## やるべきこと
**A.** 本文によると、アムリトサルまでの電車切符は手数料込みでいくらでしたか。
**B.** 本文の内容を2文で要約してください。
**C.** 本文の「(ホテルすぐ前の通り)」から「てね」「はい」ということで話が終わった。」までを一字一句変えずに書き写してください。

## 本文
二日目(2月6日)
シゲタ・トラベルがたしか朝9時からだと昨日聞いた。8時とかそこらに起きて、いよいよ本格的にインド一人旅が幕を開けたという緊張感を味わいつつ一日の予定を考えていると、9時になった。覚悟を決める。モーニング娘。の道重さゆみさんが毎日家を出る前に「よし、今日も可愛いぞ!」とやるみたいに、鏡に向かって「よし、行くぞ!」と気合を入れてシゲタ・トラベルへ。
(ホテルすぐ前の通り)
ラジェンダさんは日本語が通じる。アムリトサルまでの電車切符の手配をお願いした。チケット代750ルピー+手数料200ルピーで、950ルピー。ちょいと手数料の割合が高くないかい、という思いは封殺。駅に行って自分で格闘するのもありだが、正直それは気が重い。切符ごときで何を弱気なと思うかもしれないけど、この国では普通のことを普通にやるのが大変なんだ。少なくとも、不慣れな外国人観光客にとっては。
アムリトサルから先(アムリトサル→ダラムシャーラー→デリー)の移動方法について、何か有益な情報を聞けるかと思ったが、それに関しては「自分で頑張ってね」「はい」ということで話が終わった。
インターネット・カフェの場所を聞いたら、「その辺にたくさんあるよ」というご回答。ですよねー。はい、甘えないで自分で探します(泣)。
「前も(インドに)来たことあります?」とラジェンダさん。実は2年半前にはじめてインドに来たときも彼にお世話になったのだが、何とおぼろげながら、俺のことを覚えているらしい。ちょっと嬉しい。
あとは、デリーの街を堪能するぞ。具体的には、
・「地球の歩き方」を見てると名刺が作れる店があるみたいだから、寄ってみたいな。
・映画館に行って映画を観たい。
・インド人から見てモーニング娘の誰が可愛いのか、聞き取り調査を進めないといけない。

## データ一覧
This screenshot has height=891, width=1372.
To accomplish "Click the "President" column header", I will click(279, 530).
==
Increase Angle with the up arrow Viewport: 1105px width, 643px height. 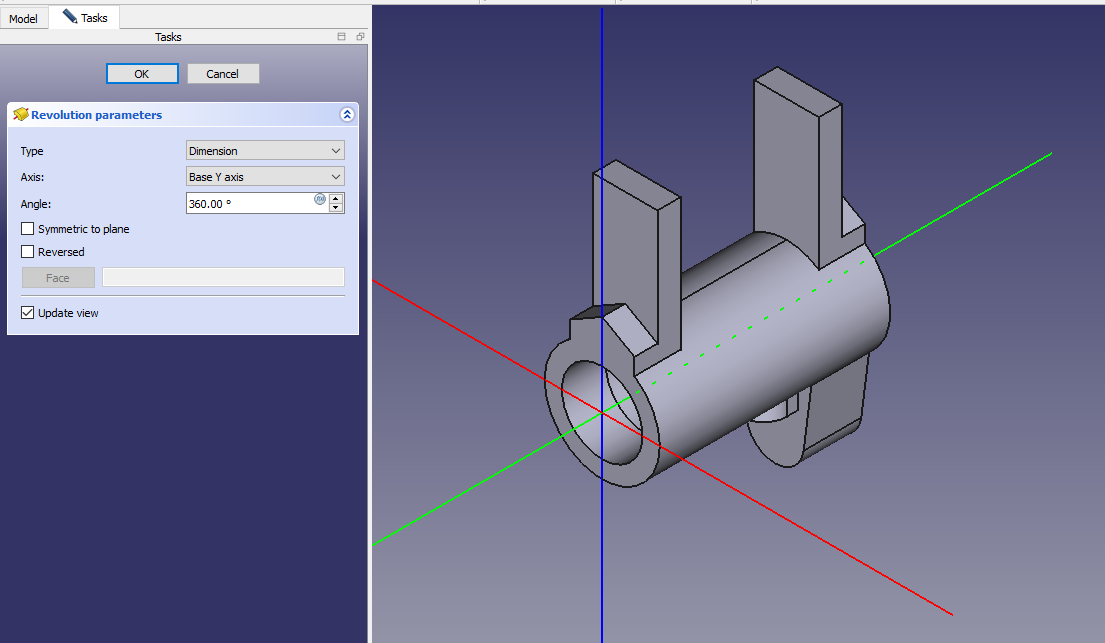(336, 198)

## 回答一覧
**A.** 950ルピー（チケット代750ルピーと手数料200ルピー）です。

**B.** 筆者は二日目の朝9時にシゲタ・トラベルを訪れ、日本語が通じるラジェンダさんにアムリトサルまでの電車切符を手数料込み950ルピーで手配してもらった。2年半前にも世話になったラジェンダさんは筆者をおぼろげに覚えていたらしく、筆者はこの後デリーで名刺が作れる店に寄ったり映画館で映画を観たりしたいと考えている。

**C.**
(ホテルすぐ前の通り)
ラジェンダさんは日本語が通じる。アムリトサルまでの電車切符の手配をお願いした。チケット代750ルピー+手数料200ルピーで、950ルピー。ちょいと手数料の割合が高くないかい、という思いは封殺。駅に行って自分で格闘するのもありだが、正直それは気が重い。切符ごときで何を弱気なと思うかもしれないけど、この国では普通のことを普通にやるのが大変なんだ。少なくとも、不慣れな外国人観光客にとっては。
アムリトサルから先(アムリトサル→ダラムシャーラー→デリー)の移動方法について、何か有益な情報を聞けるかと思ったが、それに関しては「自分で頑張ってね」「はい」ということで話が終わった。